E' stato un periodo di grandi cambiamenti, e non mi sentivo mai pronta a tornare nel blog. Oggi è la giornata giusta, perché ho tante cose da raccontarvi.
Mi sono finalmente laureata ma la sensazione di libertà sto iniziato a percepirla soltanto ora: prima sono stata totalmente investita dal trasloco che mi ha stordito, anima e corpo. Mi fa ancora strano dire "laureata", ho sudato così tanto questa parola..
Adesso sto cercando di riposarmi ma in realtà non c'è giorno in cui io stia ferma, sperimento continuamente ricette o nuovi tutorial, tutti legati all'autoproduzione e alla decrescita in generale. Internet è la mia salvezza, potrei osare a definirlo come l'università più bella che ci sia, se si sa come usarla.

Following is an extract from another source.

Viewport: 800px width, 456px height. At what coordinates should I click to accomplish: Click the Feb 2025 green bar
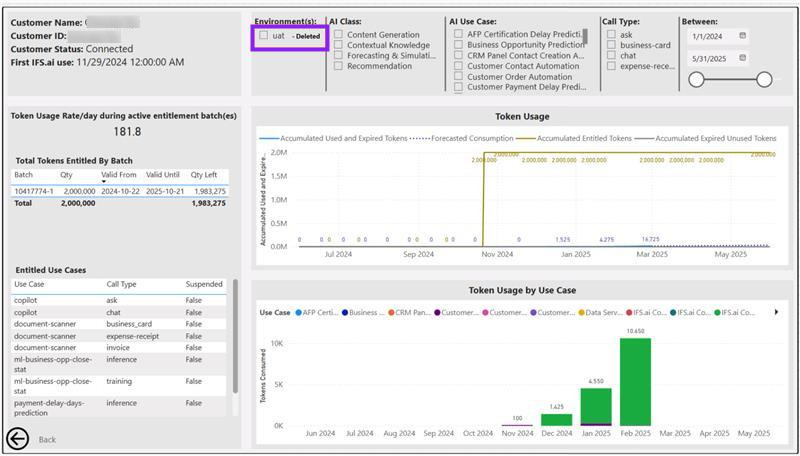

La mia decrescita è partita dal libro di Grazia Cacciola, forse meglio conosciuta come Erba Viola : "Scappo dalla città, manuale di downshifting e decrescita". Le prima settimane dopo il trasloco mi sono ritrovata senza internet, ma grazie a questo libro le mie giornate sono state comunque produttive, perché ho imparato a fare il seitan, il latte di soya, il tofu e il gomasio (il sale che non fa male)! Non mi sono ancora cimentata con il pane..A dir la verità ho tentato con la pasta madre ma non avendo avuto modo di confrontarmi circa i dubbi che sono sorti nella preparazione, non mi sono sentita sicura del risultato e ho buttato tutto :(  Ci riproverò!
E' davvero una bella sensazione poter fare colazione con alimenti preparati in casa, a partire dal latte di soya! Ora lo aromatizzo con zucchero di canna grezzo e vaniglia, lo adoro! Mi rende proprio felice sentirmi autonoma e indipendente da gran parte della società (impossibile uscirne del tutto) e questo mi fa capire che è davvero la strada giusta. Non sono mai stata così sicura di qualcosa. Oggi per esempio mi sono arrivati dei cuscini biodegradabili che avevo ordinato la settimana scorsa. Sono imbottiti con pula di farro, è un po' rumorosa ma la gioia che provo nell'aver fatto un gesto utile sia per l'ambiente che per la mia salute passa sopra ogni altra cosa. Credo sia il mio amore per la Natura che mi fa sorridere di fronte alle piccole scomodità che ogni tanto si possono incontrare attuando una vita eco-sostenibile, anche se non è detto che ci siano per forza.